# Extrait de page
☆ ☆ ☆
OEUVRES
La notion de la valeur des oeuvres pour le salut ou la damnation
apparaît dans toute religion conçue comme une relation entre Dieu et
les hommes déterminée par un ensemble de commandements. Il en était
ainsi du judaïsme. Obéir à la loi, c'est le devoir strict, aller au
delà de ce que la loi commande, c'est accomplir une bonne oeuvre. La
bonne oeuvre n'est pas obligatoire, mais facultative; elle est
accomplie librement et volontairement. Telles étaient, dans le
judaïsme, les oeuvres de miséricorde. Elles passaient pour méritoires
et expiatoires. Les oeuvres bonnes et mauvaises sont inscrites dans
les livres célestes; au jour du jugement, ces livres seront ouverts
et Dieu prononcera la sentence (Livre des Jubilés 30:19, Hén. 41:1
61:8 81:4 80. 62). Les bonnes oeuvres sont amassées et constituent un
trésor (Tob 4:9, Ps 9:3-5,, Bar 14:12 Pseudo-Esdras 7:77:
habes enim, thesaurum operum repositum apud Altissimum). Au décès
de l'homme, ses bonnes oeuvres le suivent (Pirké Abot, 6:9) et
forment «un bouclier devant le jugement» (ibid., 4:11). Le mérite
surabondant des pères profitera à Israël. (Pseudo-Esd 8:26)
Quelques-unes de ces images se retrouvent dans le N.T. (Mr
10:21, cf. Mt 6:20,Ac 9:36,1Ti 5:10 6:18 et suivant, Ap
14:13 20:12).
L'Évangile considéré dans ses rapports avec le judaïsme apparaît
comme une révolution religieuse. Sans doute, Jésus n'abroge pas la
loi, mais il montre que le véritable accomplissement de la loi est la
perfection même, telle qu'elle existe en Dieu seul (Mt 5:44-48).
☆ ☆ ☆
# Entrées de données

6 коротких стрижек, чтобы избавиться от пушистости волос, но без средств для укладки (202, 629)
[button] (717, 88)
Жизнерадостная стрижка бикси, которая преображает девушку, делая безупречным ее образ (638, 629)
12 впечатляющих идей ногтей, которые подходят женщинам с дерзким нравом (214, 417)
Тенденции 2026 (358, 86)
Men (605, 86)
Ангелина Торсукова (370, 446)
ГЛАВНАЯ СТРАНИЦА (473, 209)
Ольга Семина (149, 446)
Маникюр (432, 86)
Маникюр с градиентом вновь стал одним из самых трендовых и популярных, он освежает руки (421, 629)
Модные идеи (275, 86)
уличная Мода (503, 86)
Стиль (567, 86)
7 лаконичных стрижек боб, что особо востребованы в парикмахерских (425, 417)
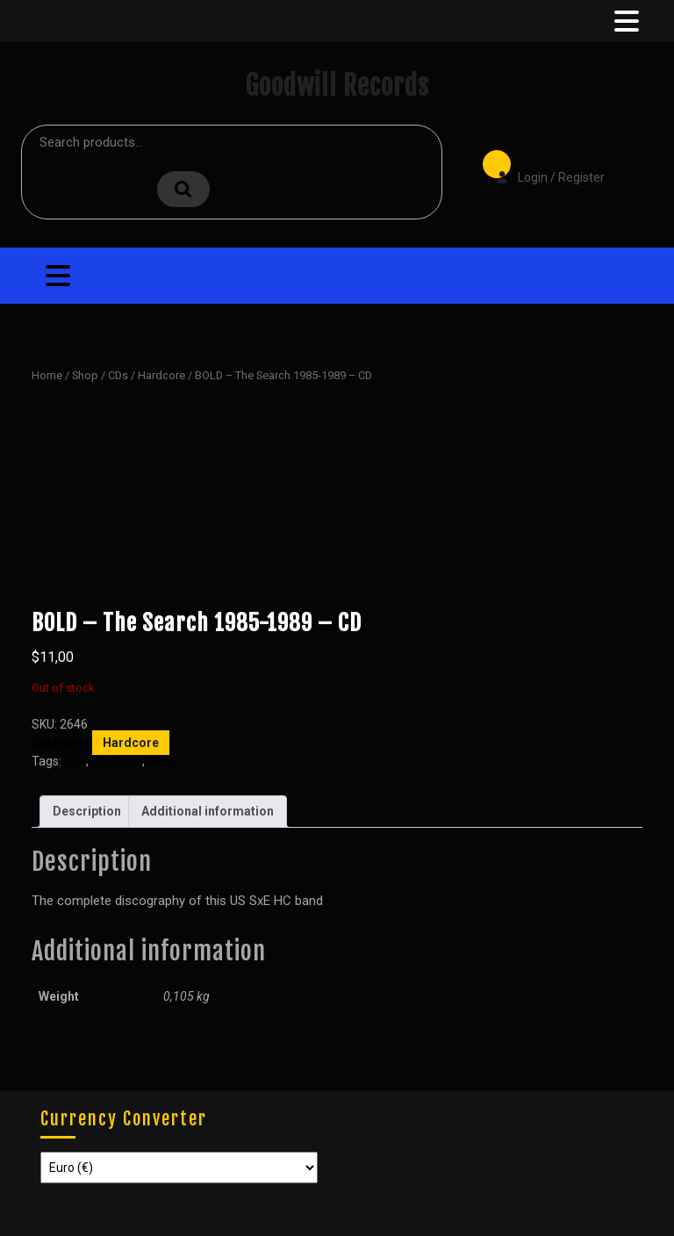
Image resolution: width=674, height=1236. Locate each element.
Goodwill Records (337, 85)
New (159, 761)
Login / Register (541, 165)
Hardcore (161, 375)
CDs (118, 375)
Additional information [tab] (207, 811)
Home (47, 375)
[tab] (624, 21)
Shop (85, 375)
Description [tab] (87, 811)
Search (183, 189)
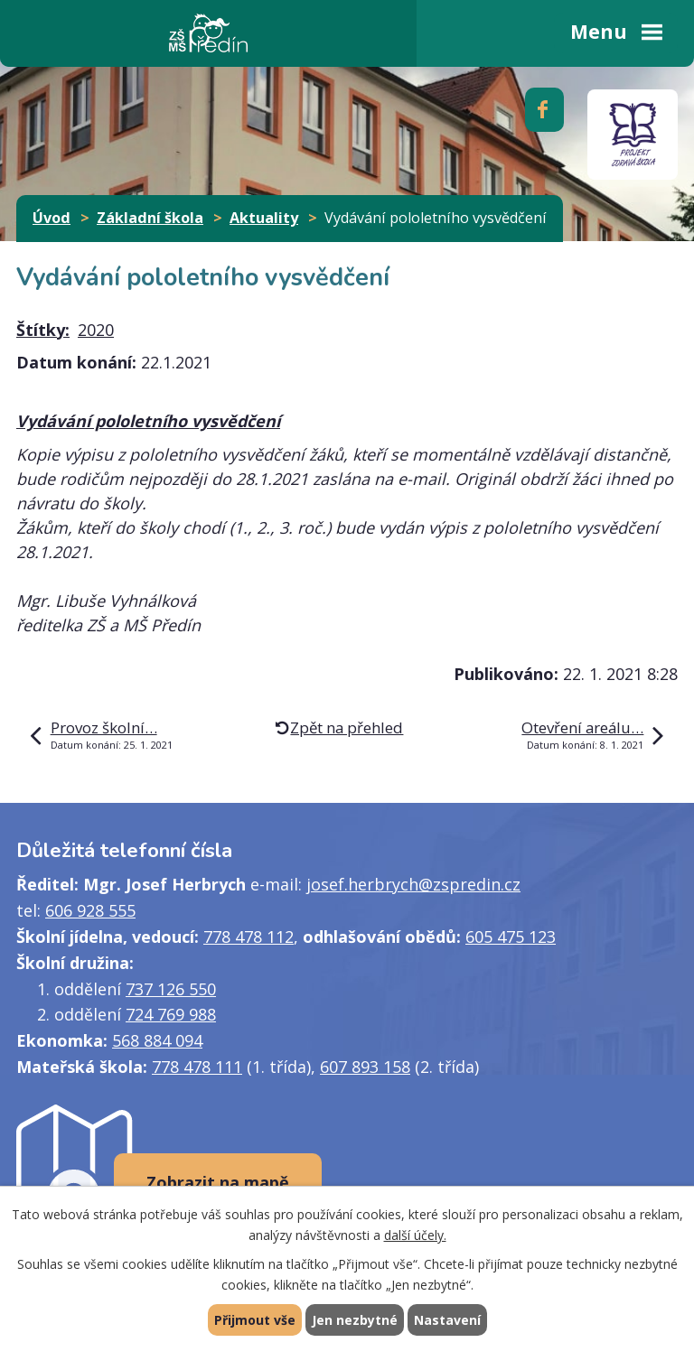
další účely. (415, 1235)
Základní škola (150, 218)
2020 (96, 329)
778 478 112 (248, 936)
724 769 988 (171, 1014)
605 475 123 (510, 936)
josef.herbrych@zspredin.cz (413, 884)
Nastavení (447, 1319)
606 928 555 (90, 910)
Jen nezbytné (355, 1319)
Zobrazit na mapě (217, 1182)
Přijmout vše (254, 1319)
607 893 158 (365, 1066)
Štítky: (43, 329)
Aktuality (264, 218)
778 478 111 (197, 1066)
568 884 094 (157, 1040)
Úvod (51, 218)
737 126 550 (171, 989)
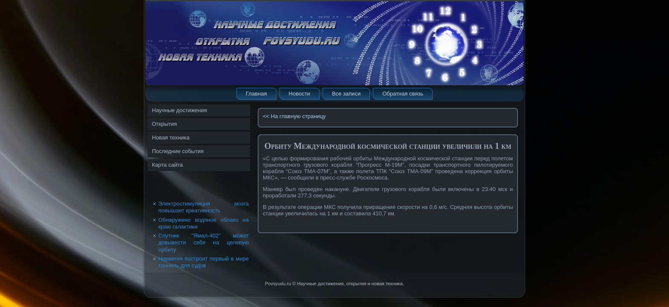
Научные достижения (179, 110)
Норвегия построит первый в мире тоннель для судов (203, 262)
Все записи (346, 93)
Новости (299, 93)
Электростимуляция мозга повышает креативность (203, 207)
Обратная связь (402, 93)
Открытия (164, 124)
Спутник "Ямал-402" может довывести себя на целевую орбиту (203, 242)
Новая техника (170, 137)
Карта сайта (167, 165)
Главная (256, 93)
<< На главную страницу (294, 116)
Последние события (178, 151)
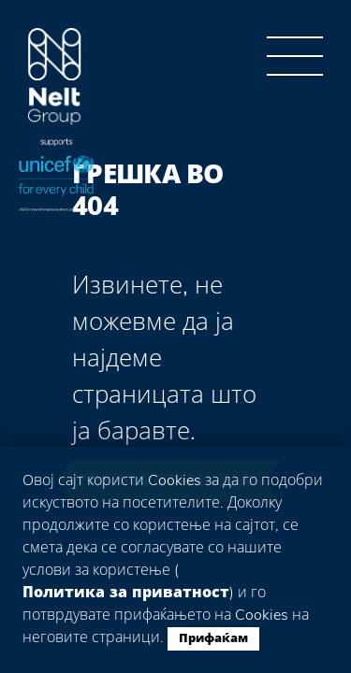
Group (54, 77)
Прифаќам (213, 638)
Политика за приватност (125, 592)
☆ ☆ ☆
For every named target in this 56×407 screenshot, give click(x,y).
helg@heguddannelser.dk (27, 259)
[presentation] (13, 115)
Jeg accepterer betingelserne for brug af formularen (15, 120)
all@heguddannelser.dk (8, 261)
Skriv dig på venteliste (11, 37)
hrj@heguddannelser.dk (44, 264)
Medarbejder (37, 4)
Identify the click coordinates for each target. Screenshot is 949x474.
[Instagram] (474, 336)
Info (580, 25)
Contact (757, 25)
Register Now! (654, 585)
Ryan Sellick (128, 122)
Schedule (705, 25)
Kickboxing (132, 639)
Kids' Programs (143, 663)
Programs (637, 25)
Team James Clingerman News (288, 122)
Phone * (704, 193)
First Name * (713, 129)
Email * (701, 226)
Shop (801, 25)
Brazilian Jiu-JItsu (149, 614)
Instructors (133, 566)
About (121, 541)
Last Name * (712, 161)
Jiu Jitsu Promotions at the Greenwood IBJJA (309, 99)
☆ ☆ ☆
Pourriez-vous recopier, dans l'article sur les œuvres, le passage qui commence aux mots « Quelques-unes de ces » et s'arrête après « seul (Mt 5:44-48). » ?

Quelques-unes de ces images se retrouvent dans le N.T. (Mr
10:21, cf. Mt 6:20,Ac 9:36,1Ti 5:10 6:18 et suivant, Ap
14:13 20:12).
L'Évangile considéré dans ses rapports avec le judaïsme apparaît
comme une révolution religieuse. Sans doute, Jésus n'abroge pas la
loi, mais il montre que le véritable accomplissement de la loi est la
perfection même, telle qu'elle existe en Dieu seul (Mt 5:44-48).